Be a technical gamer; you got the dev console and lots of commands, let's use some!
If it's too bright, use 'scp'; it takes three floats, <saturation>, <brightness>, <contrast>. Let's say your current is 1.800000,1.225000,1.330000... if you entered 'shp 1.6,0.75,3.5' you'll find it quite dark and contrasty for daytime and nearly impossible to see your hand in front of your face at night. (depending on your monitor calibration; assuming regular lit room brightness and gamma 2.2 sRGB profile.)
For 'shp', it's a bit more subtle but can really change how you see the game world; nine floats. There are: eye adaptation to brightness <speed> and <strength> (that temporary darkening when you look away from a light source or the sky, how fast your "pupils adjust"), light bloom <radius> <threshold> and <scale> (similar but from the emit sources, values are size, cutoff, intensity), then target luminescence <lowerval> and <upperval>, and then sky sunlight <scale_val> and overall sky <scale_val>...
And a way to see what the settings are at currently: 'php' (print HDR parameters) which will also give you clues to how to learn some of those other console commands that affect the post-processing we're discussing for you.
Note you can adjust all this on-the-fly, too, just arrow up to your last scp or shp command, or put them in a plaintext file in the Skyrim game directory, edit your changes and save, and do 'bat light-test' (or whatever you name it) to apply it... rinse and repeat til you get what you like.
Happy mod-free lighting adjusting!
Ingame darkness settings, like ELFX or console, will affect on detection rate, because they directly edit character visibility.
Post-processing does not affect on detection rate, because it only affects on screen visual, instead of actual visibility in game.

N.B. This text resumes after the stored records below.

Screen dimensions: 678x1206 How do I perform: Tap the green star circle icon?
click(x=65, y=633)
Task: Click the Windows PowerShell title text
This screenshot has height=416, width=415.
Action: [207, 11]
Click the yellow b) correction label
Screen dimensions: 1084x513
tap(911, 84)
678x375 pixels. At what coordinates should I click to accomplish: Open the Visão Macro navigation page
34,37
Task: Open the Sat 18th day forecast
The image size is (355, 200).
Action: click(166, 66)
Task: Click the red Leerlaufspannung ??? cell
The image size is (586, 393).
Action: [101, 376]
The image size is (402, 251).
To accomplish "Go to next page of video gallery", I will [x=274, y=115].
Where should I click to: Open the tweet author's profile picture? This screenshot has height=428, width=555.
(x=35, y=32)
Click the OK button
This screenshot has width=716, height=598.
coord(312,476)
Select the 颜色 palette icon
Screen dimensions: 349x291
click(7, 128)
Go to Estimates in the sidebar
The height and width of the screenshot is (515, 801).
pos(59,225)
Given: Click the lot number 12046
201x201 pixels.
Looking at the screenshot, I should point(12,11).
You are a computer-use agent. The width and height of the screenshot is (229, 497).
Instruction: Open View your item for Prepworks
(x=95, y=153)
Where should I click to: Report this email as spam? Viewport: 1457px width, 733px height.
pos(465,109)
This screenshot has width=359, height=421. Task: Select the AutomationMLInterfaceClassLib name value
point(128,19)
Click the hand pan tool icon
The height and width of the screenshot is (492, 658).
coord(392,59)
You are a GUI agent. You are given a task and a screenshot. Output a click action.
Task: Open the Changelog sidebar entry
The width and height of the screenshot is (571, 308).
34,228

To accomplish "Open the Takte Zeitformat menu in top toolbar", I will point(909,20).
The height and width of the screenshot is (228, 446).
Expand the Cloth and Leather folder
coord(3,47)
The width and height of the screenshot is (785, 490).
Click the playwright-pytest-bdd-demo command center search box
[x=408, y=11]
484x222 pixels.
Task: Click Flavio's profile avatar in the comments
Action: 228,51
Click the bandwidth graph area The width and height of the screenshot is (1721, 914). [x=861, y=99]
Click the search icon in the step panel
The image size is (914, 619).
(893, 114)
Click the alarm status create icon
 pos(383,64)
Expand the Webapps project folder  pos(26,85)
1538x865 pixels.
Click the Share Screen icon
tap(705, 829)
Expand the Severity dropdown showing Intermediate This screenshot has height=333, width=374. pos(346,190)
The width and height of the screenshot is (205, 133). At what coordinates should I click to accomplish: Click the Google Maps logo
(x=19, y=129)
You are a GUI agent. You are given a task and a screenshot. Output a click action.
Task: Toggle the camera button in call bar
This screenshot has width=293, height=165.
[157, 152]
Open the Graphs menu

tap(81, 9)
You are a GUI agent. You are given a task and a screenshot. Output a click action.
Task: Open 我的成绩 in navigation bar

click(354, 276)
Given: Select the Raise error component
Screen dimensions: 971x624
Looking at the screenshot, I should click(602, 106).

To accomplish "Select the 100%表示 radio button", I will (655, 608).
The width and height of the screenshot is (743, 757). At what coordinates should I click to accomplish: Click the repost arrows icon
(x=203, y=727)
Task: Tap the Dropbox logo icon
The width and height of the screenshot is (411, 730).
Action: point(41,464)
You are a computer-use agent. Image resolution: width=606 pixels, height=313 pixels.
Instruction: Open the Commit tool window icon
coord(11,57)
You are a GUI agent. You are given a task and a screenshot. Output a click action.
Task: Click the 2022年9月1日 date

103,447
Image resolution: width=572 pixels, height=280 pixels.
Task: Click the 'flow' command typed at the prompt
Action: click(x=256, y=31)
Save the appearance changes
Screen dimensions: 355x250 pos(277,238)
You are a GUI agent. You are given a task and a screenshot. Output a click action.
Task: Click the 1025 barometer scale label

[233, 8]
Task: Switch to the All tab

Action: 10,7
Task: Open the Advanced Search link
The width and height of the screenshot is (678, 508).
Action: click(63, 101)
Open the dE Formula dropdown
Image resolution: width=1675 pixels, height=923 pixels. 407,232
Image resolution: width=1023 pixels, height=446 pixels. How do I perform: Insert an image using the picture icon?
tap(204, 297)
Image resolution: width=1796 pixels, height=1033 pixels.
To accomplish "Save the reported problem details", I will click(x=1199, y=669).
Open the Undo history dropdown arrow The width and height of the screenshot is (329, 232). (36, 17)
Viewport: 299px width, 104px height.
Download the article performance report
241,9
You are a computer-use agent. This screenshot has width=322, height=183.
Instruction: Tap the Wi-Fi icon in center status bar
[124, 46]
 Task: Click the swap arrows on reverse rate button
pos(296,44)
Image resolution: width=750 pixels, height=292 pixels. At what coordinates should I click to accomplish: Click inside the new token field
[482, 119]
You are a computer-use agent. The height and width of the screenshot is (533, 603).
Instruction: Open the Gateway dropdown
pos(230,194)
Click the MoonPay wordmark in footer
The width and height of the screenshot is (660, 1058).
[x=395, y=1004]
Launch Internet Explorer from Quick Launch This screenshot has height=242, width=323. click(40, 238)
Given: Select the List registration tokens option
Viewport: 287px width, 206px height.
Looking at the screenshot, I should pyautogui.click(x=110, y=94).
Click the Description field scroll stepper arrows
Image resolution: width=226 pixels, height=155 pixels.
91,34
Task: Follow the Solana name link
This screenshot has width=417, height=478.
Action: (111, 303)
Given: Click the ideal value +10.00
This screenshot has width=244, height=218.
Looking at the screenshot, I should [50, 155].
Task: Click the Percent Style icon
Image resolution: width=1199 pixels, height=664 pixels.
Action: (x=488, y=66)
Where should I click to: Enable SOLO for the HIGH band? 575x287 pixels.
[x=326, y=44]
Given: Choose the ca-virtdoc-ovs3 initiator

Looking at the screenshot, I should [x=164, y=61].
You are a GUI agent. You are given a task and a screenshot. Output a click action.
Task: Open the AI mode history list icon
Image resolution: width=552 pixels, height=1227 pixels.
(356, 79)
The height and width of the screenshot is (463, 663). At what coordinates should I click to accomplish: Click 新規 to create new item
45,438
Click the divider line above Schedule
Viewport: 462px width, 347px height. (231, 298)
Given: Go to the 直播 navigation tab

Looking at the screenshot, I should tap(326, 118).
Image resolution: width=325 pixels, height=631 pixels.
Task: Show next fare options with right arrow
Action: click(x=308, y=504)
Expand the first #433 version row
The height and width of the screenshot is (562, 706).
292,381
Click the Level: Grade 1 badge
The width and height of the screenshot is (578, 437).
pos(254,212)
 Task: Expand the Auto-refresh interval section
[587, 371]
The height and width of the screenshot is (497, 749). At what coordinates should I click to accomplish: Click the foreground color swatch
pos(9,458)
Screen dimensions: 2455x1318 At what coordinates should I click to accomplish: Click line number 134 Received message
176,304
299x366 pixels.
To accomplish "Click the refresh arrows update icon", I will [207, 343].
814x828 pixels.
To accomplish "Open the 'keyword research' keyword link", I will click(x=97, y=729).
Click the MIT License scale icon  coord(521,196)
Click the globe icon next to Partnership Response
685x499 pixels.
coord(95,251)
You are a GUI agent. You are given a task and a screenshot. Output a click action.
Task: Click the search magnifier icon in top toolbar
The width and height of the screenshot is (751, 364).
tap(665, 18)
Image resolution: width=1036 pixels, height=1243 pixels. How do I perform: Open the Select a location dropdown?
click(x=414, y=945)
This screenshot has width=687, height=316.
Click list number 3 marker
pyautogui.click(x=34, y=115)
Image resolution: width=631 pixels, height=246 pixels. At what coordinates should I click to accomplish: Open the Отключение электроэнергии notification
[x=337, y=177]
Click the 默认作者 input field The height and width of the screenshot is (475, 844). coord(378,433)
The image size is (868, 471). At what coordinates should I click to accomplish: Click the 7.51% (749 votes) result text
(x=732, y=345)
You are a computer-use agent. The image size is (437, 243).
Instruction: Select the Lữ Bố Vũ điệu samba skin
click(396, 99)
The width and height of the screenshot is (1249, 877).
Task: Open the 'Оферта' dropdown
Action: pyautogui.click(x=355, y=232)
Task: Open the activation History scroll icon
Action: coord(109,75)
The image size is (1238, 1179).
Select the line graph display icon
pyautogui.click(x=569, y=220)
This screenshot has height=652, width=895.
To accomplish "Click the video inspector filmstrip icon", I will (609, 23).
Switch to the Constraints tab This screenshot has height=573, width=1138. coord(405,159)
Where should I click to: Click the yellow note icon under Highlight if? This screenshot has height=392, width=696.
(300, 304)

I thought it is just some position-based + mb take into account effects like candle-light applied to the character or armor-sound penalty and such.
Light does take effect, so hiding in shadows is useful. However, vanilla system is so bonkers that you do not notice the difference on higher sneaking levels, where character can basically draw paintings on bandit butts without them noticing.
Unfortunately I haven't taken a look.
I am using Intrigued ENB, which pretty much just enhances the colors. Darkness comes from seasonal weather and lightning mods. As an outcome, I get to enjoy bright blue nights at Summer in Whiterun, but deep dark Autumn nights (like November in Finland) around Rift.